■ **RECORDS**
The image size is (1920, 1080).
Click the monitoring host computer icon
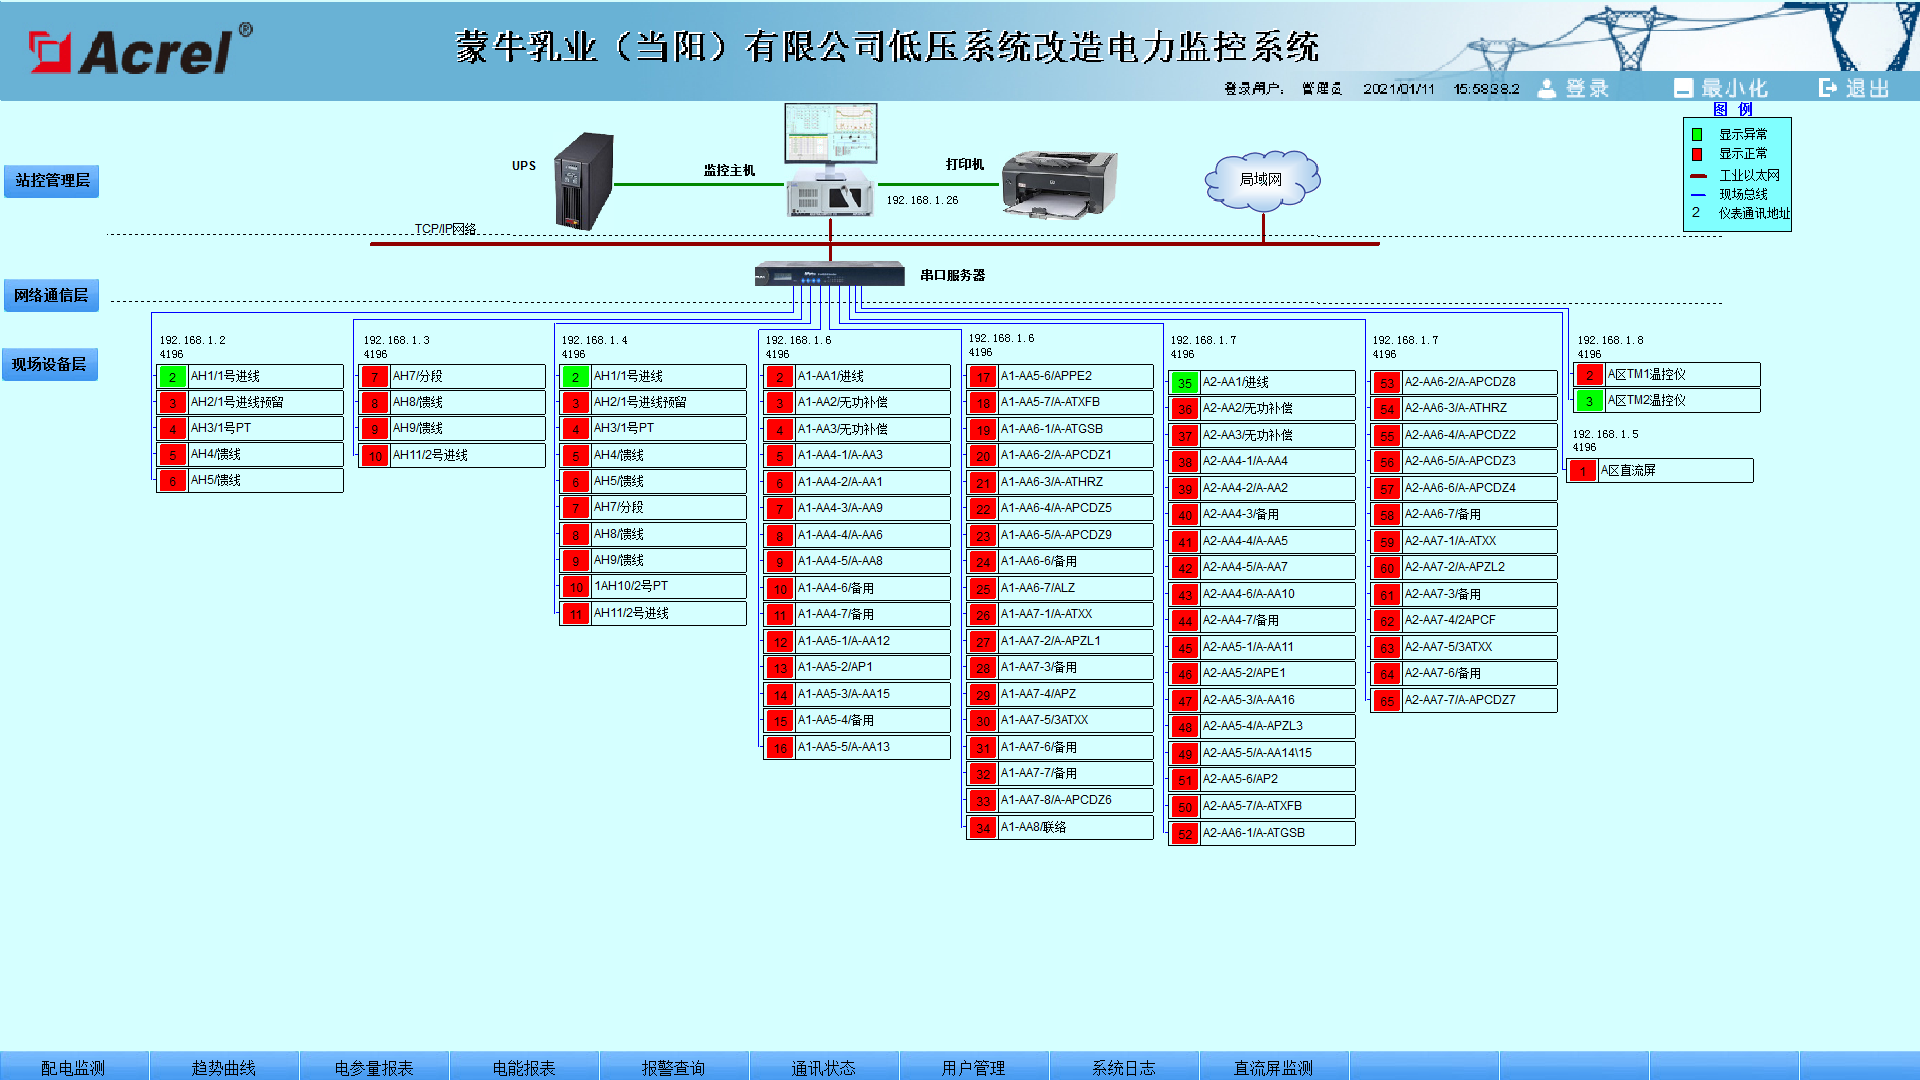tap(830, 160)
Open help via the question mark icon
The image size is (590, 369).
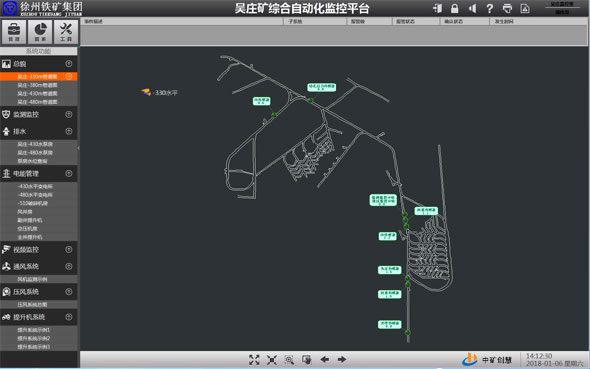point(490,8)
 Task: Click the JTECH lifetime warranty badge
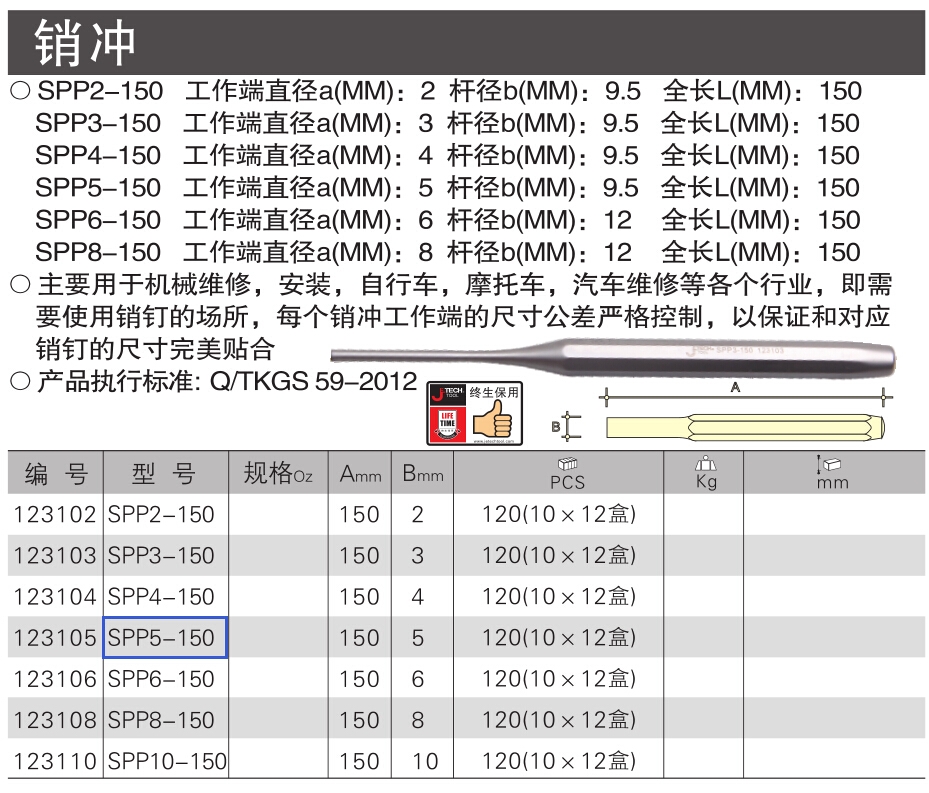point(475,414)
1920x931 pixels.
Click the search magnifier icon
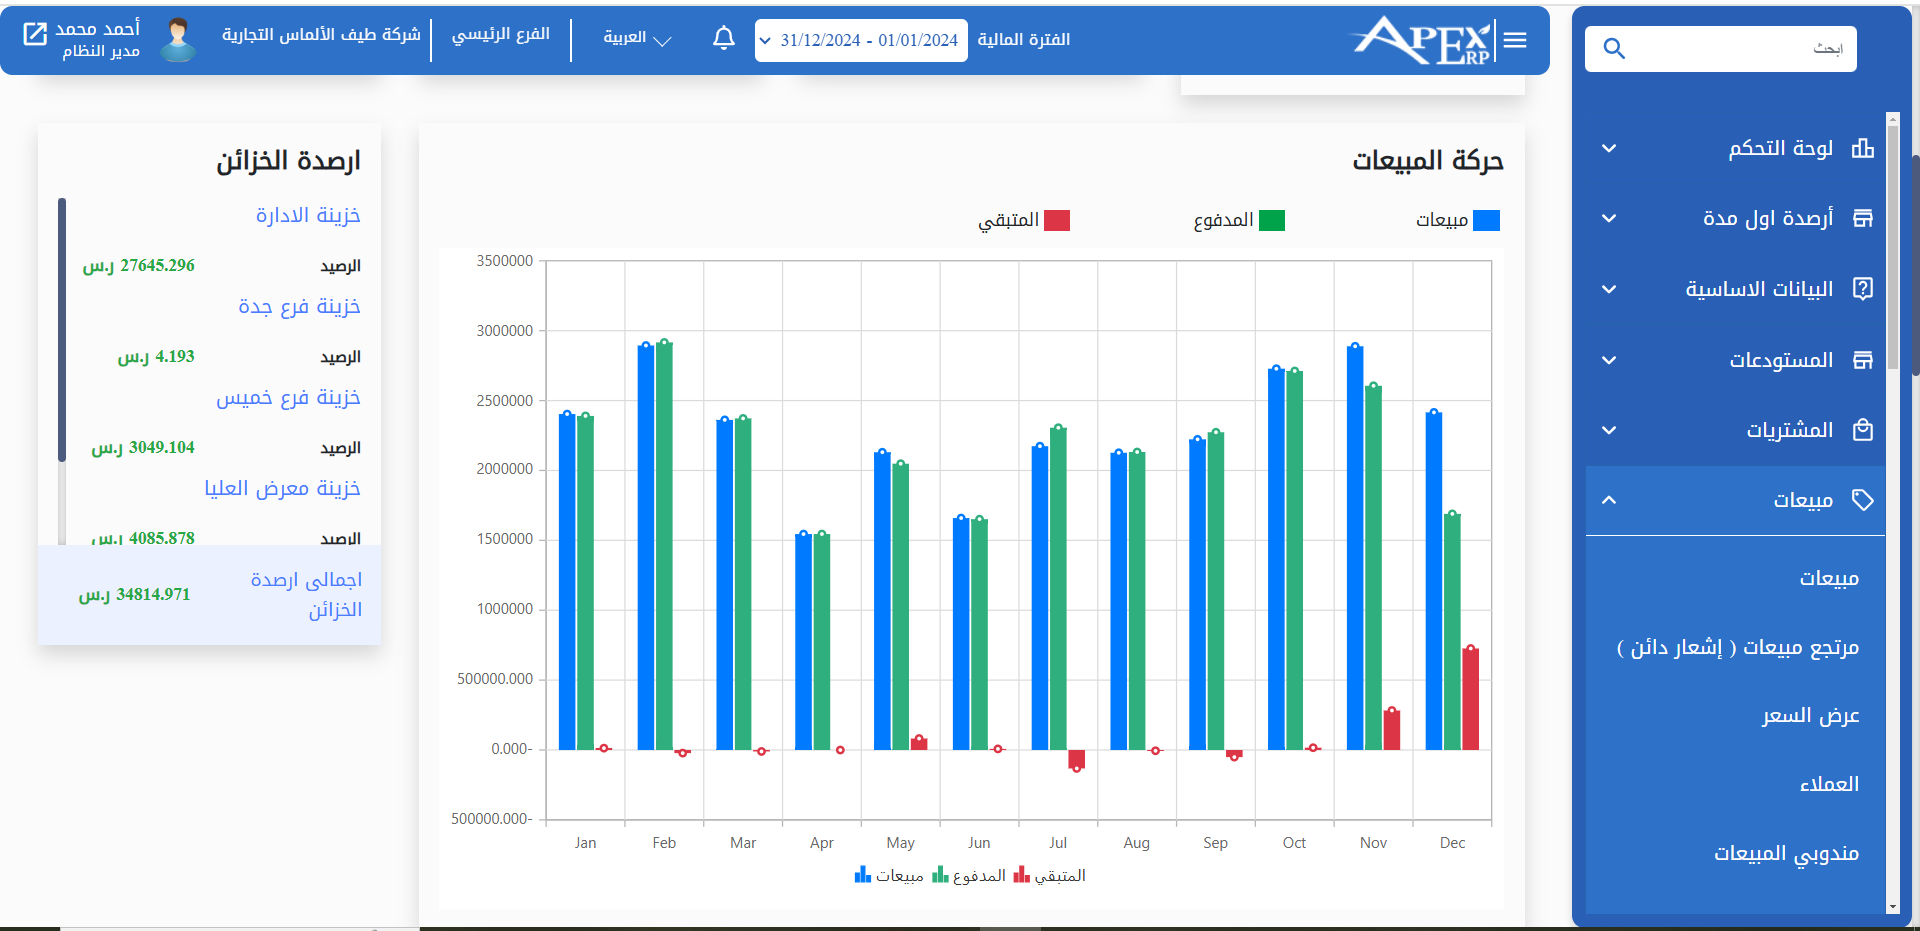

■ **WHAT THIS TASK INVOLVES**
Copy out the lines in the entries above word for word, leaving out the pictures.

■ **THE ANSWER**
The image size is (1920, 1080).
Click the monitoring host computer icon
tap(830, 160)
Open help via the question mark icon
The image size is (590, 369).
point(490,8)
 Task: Click the JTECH lifetime warranty badge
point(475,414)
1920x931 pixels.
Click the search magnifier icon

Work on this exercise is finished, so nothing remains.